Arafat finally signed Abu Ala’s letter of appointment only after a number of European officials read him the riot act. They warned him against leaving the post of Palestinian prime minister open or confirming a government not committed to cracking down on terror and dismantling the terrorist infrastructure. Nonetheless, the paper Arafat signed omitted mention of any obligation to counter terror, a ceasefire – or even a temporary lull in the violence. Still without uttering a word, Arafat named Abu Ala prime minister-designate. The European representatives returned to Ramallah headquarters in a flash with fresh imprecations – only to be told Arafat would reply in due time. He never did.
So what prompted Israeli prime minister Ariel Sharon to declare during his three-day visit to Moscow this week that a Palestinian government agreeable to fighting terrorism was close to formation and dialog on the Middle East road map to peace now possible?
Qureia has made it clear that he has no intention of antagonizing Arafat and losing his hard-won premiership by starting talks with Israel. Knowing this, Sharon’s optimism can only be explained by his conviction that Arafat is at death’s door. This assumption he shared with Russian president Vladimir Putin who, he found, had his own sources of information on the 74-year-old Palestinian leader’s state of health and was a lot less sure than Sharon of Arafat’s imminent death.
Arafat may be seriously ill, but no one can tell for sure exactly when he will shuffle off this mortal coil and he is using every moment to advance his ends. While Sharon pondered his early demise, Arafat dispatched an emissary to inform PLO hardliner Farouk Kaddoumi that he had been nominated his successor.
Kaddoumi, PLO political chief and de facto Palestinian foreign minister, refuses to set foot in Palestinian-controlled lands because he sees the 1993 Oslo accords as a betrayal of the Palestinian cause which, he insists, can only be pursued by “armed struggle.”

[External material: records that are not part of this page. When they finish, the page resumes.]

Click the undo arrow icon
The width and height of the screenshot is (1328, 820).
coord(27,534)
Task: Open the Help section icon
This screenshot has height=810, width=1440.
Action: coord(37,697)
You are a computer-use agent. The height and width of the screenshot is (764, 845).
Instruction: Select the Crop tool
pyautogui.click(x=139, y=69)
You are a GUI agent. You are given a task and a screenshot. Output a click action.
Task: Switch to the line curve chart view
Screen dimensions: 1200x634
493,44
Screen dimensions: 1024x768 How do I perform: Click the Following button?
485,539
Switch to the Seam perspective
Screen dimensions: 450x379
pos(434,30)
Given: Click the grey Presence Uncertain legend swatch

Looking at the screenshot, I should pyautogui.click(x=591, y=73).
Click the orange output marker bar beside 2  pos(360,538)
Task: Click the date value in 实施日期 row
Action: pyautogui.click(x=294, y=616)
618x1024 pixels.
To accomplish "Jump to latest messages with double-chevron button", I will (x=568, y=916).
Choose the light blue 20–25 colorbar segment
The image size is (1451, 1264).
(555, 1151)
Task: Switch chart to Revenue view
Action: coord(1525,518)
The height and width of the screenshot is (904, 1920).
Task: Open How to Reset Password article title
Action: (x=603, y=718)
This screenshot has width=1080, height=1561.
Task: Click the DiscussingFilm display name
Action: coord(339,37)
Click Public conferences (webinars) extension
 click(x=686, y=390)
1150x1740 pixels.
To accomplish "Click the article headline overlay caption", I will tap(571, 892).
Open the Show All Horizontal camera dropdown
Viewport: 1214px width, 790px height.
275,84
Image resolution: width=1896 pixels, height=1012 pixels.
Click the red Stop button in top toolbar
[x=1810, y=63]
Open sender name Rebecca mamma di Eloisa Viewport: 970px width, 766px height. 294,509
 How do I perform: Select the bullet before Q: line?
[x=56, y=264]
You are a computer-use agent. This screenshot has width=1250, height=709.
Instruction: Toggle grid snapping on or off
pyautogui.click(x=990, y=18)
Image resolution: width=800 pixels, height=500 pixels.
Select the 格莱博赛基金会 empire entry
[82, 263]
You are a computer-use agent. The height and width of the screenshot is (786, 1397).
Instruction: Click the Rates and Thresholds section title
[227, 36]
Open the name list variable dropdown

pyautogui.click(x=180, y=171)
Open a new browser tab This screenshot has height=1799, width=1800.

Arafat’s choice of bagman was as usual meaningful. It was Jibril Rajoub, whom a forgiving Arafat made chairman of the Palestinian national security council. Not too long ago, Rajoub was favored by the United States and Israel as one of the most pro-Western Palestinian security officials, who extended his protection to such so-called moderates as Abu Mazen and Sari Nusseibeh. The latter currently partners former Israeli Shin Bet chief Ami Ayalon in a peace drive.
Rajoub has now turned round sufficiently to act for Arafat in crowning his successor, by which act the Palestinian leader is bidding for control over the fate of the Palestinian people beyond the grave. Most of all, he wants a guarantee that he is not succeeded by a leader prepared to cut short the Palestinian campaign of terror or join Israel on the road to peace. He wants the Oslo Accords buried with him for good.
He could not have chosen better. An enthusiastic supporter of Syrian-funded Palestinian terrorism, Kaddoumi makes no bones about where he stands – not only on the Oslo accords, but the privately-drafted “Geneva understandings”, initiated by Israeli opposition left-winger Yossi Beilin and Palestinian ex-information minister Yasser Abed Rabbo. When asked for his view on this initiative, Kaddoumi replied, “The Geneva understandings” are among the worst proposals I’ve heard of recently. Even the road map is better.”